▶ _How to complete this task_
Once you reach the line that contains "How do I perform: Switch", retype it and each later line exactly as written, stopping only at the end of the listing.

▶ _Provided data_
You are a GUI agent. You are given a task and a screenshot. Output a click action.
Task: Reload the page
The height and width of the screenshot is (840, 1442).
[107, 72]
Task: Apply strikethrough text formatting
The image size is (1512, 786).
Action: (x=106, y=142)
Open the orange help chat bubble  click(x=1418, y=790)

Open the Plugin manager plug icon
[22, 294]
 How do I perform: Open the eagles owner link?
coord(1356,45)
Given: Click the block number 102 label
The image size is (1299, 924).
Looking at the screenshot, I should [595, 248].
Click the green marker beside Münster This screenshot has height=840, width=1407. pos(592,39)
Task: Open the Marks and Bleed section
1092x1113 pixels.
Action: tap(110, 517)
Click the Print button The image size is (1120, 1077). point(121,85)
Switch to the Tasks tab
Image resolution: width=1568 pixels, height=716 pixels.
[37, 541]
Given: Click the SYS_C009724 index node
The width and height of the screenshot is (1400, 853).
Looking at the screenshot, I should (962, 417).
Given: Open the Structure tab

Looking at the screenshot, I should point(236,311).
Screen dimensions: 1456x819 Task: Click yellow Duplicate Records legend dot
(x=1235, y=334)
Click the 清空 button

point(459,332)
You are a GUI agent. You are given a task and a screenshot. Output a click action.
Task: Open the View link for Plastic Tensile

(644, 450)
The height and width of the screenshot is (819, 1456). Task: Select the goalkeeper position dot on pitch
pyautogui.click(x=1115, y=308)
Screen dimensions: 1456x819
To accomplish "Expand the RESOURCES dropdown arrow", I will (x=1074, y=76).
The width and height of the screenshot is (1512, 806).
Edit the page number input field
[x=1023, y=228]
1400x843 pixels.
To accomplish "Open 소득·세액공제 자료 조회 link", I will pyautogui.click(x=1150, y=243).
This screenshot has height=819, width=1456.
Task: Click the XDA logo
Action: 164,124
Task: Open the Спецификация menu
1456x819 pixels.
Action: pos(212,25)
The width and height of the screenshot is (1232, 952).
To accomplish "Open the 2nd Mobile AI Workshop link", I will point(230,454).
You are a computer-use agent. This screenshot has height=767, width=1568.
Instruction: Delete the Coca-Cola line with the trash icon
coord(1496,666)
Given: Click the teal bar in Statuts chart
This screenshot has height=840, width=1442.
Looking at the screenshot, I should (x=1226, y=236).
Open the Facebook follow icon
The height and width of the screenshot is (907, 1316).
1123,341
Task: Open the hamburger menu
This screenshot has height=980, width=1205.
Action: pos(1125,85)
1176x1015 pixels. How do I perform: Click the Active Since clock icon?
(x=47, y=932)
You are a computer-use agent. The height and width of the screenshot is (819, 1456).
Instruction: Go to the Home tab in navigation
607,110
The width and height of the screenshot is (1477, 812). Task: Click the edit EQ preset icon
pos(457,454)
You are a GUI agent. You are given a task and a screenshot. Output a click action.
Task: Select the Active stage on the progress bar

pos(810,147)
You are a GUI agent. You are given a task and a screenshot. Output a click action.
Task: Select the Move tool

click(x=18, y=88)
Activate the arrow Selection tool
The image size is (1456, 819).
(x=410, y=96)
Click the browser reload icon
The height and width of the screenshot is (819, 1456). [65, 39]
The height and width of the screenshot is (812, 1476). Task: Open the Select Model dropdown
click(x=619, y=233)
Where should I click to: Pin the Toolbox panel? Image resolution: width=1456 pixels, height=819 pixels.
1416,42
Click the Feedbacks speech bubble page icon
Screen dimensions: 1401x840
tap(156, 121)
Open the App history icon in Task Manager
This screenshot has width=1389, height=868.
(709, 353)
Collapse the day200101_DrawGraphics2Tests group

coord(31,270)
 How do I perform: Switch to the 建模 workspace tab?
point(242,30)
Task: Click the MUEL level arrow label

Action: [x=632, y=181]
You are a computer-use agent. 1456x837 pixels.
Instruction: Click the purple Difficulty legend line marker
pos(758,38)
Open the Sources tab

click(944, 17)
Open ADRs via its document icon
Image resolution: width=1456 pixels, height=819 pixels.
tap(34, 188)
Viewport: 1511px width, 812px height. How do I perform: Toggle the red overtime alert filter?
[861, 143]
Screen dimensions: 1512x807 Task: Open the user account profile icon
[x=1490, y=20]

▶ _Task solution_
 How do I perform: Switch to the 建模 workspace tab?
point(242,30)
Task: Click the MUEL level arrow label

Action: [x=632, y=181]
You are a computer-use agent. 1456x837 pixels.
Instruction: Click the purple Difficulty legend line marker
pos(758,38)
Open the Sources tab

click(944, 17)
Open ADRs via its document icon
Image resolution: width=1456 pixels, height=819 pixels.
tap(34, 188)
Viewport: 1511px width, 812px height. How do I perform: Toggle the red overtime alert filter?
[861, 143]
Screen dimensions: 1512x807 Task: Open the user account profile icon
[x=1490, y=20]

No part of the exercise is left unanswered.